病気やケガで仕事を長期間休む場合、健康保険からの傷病手当金を検討する前に確認してほしいことがあります。それは消滅した有給(保存休暇)の存在です。
私はがんになり5ヶ月間、仕事を休みました。その間、保存休暇と傷病手当金を申請することで入院中、お金の不安を感じることなく治療に集中できました。
傷病手当金の前に確認しておきたい制度
仕事を長期に休む場合、まず最初に思い浮かぶ制度は傷病手当金だと思います。しかし傷病手当金を検討する前に、病気療養のための会社の制度を確認してみてください。
実は半数以上の企業が何らかの制度を導入しているのです。主なものは
- 保存休暇、または積立保存休暇
- 失効年休積立制度
- 病気休暇
まずは、これらをひとつずつ確認していきましょう。
保存休暇、失効年休積立制度とは
注意点は、法律で特に定められているのではなく、就業規則等に定めることで、会社の事情に合わせて設定されるもので、保存できる最大日数が決められている場合もあります。
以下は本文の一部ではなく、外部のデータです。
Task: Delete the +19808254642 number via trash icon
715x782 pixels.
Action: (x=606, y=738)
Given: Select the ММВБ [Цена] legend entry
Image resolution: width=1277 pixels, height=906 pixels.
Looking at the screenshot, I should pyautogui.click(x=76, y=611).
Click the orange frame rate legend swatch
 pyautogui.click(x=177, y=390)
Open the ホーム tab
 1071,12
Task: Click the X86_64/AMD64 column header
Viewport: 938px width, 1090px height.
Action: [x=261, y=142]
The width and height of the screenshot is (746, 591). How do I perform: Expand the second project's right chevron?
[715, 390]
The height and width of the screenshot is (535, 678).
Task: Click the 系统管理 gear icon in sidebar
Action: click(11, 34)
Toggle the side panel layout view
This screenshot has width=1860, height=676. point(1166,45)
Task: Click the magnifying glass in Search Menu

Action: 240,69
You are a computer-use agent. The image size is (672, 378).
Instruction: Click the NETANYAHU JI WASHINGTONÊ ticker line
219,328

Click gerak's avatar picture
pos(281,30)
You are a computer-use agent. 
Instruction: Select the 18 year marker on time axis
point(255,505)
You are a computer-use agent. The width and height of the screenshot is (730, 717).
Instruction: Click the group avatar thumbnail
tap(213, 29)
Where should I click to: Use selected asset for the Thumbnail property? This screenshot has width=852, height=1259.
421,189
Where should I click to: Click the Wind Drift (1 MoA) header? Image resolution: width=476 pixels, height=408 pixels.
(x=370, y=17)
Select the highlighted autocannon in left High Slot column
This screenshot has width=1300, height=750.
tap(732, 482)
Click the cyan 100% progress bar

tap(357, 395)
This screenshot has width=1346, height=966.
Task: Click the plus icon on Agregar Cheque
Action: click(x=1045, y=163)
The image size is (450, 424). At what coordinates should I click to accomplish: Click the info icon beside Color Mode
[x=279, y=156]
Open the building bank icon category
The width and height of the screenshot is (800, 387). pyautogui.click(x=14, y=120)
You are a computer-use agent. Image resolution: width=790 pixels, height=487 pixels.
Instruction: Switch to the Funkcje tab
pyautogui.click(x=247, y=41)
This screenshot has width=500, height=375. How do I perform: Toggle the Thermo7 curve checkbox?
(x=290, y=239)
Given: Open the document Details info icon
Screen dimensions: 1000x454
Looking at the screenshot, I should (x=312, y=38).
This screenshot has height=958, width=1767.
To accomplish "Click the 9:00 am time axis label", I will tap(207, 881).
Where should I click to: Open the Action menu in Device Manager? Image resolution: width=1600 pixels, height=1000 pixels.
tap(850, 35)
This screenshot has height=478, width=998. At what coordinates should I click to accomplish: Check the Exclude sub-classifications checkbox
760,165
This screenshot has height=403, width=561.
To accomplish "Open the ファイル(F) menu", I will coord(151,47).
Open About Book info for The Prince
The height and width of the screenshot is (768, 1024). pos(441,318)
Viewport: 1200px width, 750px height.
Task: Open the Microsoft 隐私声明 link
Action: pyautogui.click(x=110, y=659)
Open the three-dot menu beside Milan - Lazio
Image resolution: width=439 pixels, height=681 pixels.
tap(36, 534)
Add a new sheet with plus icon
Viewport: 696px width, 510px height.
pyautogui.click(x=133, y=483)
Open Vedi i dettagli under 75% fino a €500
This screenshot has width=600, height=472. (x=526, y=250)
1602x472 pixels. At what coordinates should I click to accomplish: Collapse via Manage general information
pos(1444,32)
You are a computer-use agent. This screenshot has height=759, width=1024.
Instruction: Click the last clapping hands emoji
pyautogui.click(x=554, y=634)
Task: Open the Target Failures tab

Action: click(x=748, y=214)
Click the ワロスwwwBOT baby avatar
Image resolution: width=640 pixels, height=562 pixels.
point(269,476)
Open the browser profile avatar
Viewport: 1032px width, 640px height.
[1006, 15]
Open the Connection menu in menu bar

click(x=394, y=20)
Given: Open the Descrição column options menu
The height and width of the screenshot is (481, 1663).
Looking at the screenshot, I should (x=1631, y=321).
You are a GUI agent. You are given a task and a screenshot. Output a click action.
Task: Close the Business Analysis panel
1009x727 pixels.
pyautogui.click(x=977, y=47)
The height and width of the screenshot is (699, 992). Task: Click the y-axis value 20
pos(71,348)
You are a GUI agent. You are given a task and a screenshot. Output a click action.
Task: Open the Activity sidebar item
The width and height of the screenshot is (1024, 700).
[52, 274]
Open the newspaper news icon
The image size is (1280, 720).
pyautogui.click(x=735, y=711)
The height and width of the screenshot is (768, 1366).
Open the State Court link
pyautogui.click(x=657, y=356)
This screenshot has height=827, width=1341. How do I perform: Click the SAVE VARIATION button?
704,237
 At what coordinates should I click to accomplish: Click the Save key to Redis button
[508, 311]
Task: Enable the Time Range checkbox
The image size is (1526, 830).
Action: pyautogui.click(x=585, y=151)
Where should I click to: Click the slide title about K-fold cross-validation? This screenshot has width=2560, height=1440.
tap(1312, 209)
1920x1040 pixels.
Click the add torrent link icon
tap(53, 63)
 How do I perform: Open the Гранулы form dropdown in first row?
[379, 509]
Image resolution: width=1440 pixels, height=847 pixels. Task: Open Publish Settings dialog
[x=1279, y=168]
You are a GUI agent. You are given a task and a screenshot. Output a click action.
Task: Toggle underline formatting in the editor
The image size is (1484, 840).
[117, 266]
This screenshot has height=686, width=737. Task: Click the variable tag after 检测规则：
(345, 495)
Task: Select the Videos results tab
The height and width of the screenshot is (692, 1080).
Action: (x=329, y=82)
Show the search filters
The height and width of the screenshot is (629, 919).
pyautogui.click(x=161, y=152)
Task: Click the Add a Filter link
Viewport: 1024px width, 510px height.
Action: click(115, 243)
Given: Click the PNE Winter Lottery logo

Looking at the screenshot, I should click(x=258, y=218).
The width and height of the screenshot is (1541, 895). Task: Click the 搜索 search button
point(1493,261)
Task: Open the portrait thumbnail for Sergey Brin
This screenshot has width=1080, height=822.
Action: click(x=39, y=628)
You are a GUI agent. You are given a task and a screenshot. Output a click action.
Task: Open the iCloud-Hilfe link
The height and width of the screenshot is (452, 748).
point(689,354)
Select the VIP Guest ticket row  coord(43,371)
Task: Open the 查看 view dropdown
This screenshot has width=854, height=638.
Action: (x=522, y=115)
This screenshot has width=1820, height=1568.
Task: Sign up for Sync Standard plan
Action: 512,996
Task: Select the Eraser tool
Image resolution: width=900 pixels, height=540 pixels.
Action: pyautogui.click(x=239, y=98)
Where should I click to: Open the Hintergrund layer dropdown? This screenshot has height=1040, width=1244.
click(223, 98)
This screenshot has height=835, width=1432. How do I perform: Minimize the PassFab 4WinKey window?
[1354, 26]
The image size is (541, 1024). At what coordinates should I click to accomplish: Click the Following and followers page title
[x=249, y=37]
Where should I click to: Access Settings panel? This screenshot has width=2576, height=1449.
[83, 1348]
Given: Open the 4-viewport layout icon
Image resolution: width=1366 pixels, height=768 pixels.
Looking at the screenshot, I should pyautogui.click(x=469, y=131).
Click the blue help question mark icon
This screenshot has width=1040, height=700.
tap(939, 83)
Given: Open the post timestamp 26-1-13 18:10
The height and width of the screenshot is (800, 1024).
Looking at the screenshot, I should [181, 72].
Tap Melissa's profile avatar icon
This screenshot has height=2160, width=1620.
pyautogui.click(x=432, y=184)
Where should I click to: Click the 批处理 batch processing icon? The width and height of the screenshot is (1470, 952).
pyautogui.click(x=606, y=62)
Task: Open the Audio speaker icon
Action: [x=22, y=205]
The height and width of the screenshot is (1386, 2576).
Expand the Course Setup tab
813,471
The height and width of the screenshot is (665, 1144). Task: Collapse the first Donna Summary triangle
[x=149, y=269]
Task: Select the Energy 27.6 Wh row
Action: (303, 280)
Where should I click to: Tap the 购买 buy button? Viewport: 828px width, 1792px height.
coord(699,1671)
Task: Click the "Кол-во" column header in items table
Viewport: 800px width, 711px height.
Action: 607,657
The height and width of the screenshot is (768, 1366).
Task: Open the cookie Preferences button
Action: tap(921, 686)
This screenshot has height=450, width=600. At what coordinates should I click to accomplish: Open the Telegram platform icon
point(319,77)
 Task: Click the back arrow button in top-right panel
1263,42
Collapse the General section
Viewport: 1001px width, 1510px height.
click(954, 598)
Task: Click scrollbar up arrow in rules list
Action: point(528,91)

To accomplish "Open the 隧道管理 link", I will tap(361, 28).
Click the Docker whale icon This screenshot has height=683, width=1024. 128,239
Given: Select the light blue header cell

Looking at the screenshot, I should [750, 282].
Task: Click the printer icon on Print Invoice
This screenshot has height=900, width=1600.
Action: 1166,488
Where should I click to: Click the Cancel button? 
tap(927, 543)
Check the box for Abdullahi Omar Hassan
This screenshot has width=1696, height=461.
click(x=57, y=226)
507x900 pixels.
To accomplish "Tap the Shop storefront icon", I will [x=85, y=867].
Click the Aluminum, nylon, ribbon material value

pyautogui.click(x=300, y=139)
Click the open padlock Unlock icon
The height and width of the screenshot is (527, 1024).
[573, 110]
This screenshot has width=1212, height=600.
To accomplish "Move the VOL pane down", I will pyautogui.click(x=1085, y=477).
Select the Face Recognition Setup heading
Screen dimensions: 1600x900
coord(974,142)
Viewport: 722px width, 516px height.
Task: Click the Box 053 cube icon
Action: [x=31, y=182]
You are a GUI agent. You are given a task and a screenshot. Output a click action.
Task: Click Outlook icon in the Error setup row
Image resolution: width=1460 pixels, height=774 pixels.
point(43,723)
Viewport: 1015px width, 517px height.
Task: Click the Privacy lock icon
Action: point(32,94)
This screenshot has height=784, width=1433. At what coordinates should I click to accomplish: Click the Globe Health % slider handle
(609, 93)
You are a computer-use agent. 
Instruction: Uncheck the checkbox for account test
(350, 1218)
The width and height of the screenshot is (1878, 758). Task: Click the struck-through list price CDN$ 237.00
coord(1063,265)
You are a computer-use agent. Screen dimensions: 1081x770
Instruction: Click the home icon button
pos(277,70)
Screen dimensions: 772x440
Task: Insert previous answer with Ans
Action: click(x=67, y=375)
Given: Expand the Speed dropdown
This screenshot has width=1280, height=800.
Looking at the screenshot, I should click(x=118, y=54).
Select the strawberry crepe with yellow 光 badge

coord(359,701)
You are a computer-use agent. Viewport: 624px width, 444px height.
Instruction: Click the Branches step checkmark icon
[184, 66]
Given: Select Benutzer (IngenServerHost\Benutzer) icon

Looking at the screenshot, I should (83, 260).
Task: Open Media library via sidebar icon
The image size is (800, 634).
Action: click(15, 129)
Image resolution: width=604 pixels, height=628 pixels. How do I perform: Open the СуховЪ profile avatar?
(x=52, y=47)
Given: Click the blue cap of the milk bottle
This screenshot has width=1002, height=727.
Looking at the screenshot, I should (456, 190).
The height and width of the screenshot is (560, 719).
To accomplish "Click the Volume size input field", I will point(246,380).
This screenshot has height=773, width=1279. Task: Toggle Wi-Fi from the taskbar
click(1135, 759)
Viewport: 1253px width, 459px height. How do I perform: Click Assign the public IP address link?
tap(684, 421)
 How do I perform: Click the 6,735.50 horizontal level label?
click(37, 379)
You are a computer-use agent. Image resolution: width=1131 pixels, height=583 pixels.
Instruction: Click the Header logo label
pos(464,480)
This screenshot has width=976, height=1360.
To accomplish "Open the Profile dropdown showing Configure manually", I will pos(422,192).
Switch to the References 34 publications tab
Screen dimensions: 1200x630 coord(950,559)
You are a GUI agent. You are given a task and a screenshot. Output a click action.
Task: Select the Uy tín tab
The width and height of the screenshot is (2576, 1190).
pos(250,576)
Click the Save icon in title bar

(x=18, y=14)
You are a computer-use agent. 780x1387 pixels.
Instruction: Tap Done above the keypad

導入している企業は2012年の調査では全体の23.4%となっています。
病気休暇とは
取得できる要件や期間は、労使の協議あるいは休暇を与える使用者が決定します。
もし、これらの制度が導入されていなかった場合は傷病手当金を申請してください。
傷病手当金とは(非課税)
会社員の場合、会社を通して健康保険に加入していると思います。健康保険に加入すると、毎月の給与から保険料が天引きされ、3割負担で病院にかかることができます。
普段は歯医者や通院のための保険というイメージが強いですが長期間、仕事を休まなければいけない場合、所得の補償をしてくれるのが「傷病手当金」です。
保存休暇と傷病手当金【経験談】
私が勤めていた会社の場合、労働組合からの働きかけによって保存休暇が成立しました。そして過去にこの制度を使って入院治療をした社員がいたおかげで、遠慮なく使うことができました。
ただ当時、保存休暇や失効年休積立制度という言葉はなく、上司から「消滅した有給を使うことができる」と伝えられ、訳がわからないままうなずいたのを覚えています。
しかもありがたいことに、8年間で未消化だった有給をすべて使うことができたのです。その日数は88日。
従業員30人程度の小さな会社でしたが、上司と組合に助けられました。
最後に、
有給休暇を使うときの注意点
病気の場合、治療が終わっても病院との付き合いは続きます。通院は平日の場合が多く、仕事を休む時に有給が必要になります。ですので、次年度になるまでの有給は確保しておくのが無難です。